A curious note in a January 12 MarketWatch report alludes to the fact that executives from Exxon Mobil and XTO Energy will meet with Congress next week to, “discuss their merger plans.” For those following the natural gas story, Exxon Mobil’s acquisition of XTO–a company with large holdings in the Marcellus Shale–for $31 billion in December was big news. It was the company’s most ambitious move since it acquired Mobil in 1999. Shortly thereafter, it was revealed that a clause buried in the 76-page legal agreement essentially said that Exxon could back out of the deal if Congress regulates hydraulic fracturing to the point that it makes the process or similar processes, “illegal or commercially impracticable.”

According to the Wall Street Journal, William Hederman of Concept Capital picked up on the clause, which is filed under “company material adverse effect” in the 8-k filing form.

Hydraulic fracturing is a controversial method of drilling that pumps millions of gallons of water, sand, and chemicals into the well bore to shatter the rock and release the gas.

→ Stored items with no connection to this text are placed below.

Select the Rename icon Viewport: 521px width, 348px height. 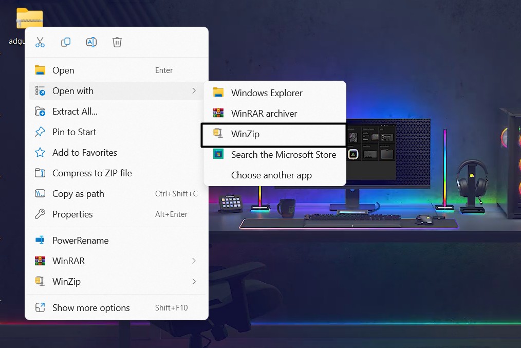(91, 42)
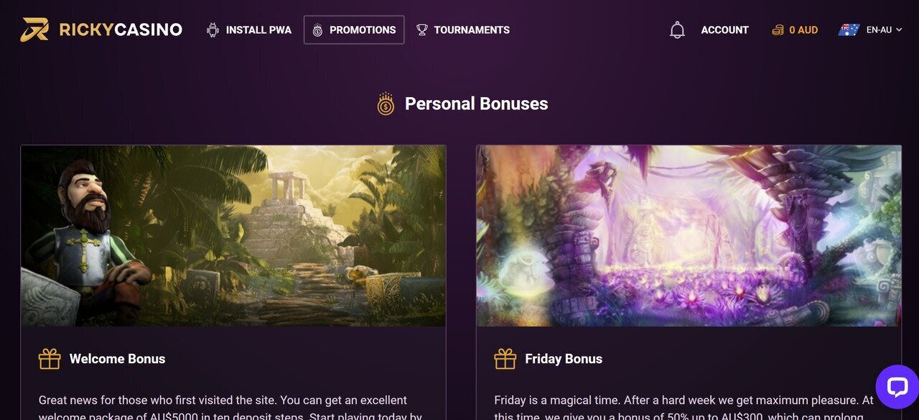This screenshot has height=420, width=919.
Task: Open the Friday Bonus purple banner image
Action: tap(689, 236)
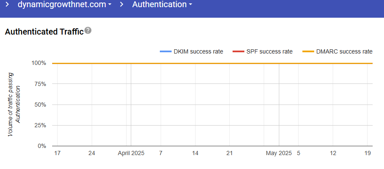Select the April 2025 x-axis label
The width and height of the screenshot is (384, 169).
[x=131, y=153]
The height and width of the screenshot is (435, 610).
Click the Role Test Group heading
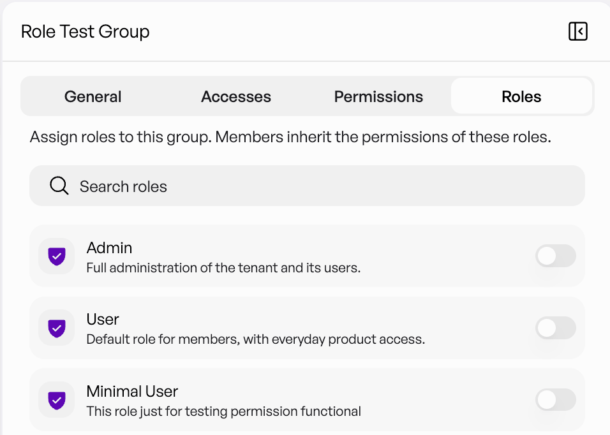pyautogui.click(x=86, y=31)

In the last year, it has become the industry’s bete noire as it seeks to expand natural gas production in the northeast.

The industry, which has been exempt from the Safe Drinking Water Act, the Clean Water Act, Clean Air Act, and CERCLA since 2005, has never been forced to publicly disclose the contents of the fluids it uses to fracture wells. The so-called Halliburton Loophole, inserted into the 2005 energy bill, was a gift of the Bush-Cheney administration (Halliburton invented the process of hydraulic fracturing), and essentially said that the EPA no longer had the authority to regulate the process.

However, in the last year, Congress has moved to reverse the exemptions granted the industry in 2005 and the EPA has undertaken its first full review of hydraulic fracturing.

So one might wonder what will be on the agenda when executives from Exxon Mobil and XTO meet with Congress.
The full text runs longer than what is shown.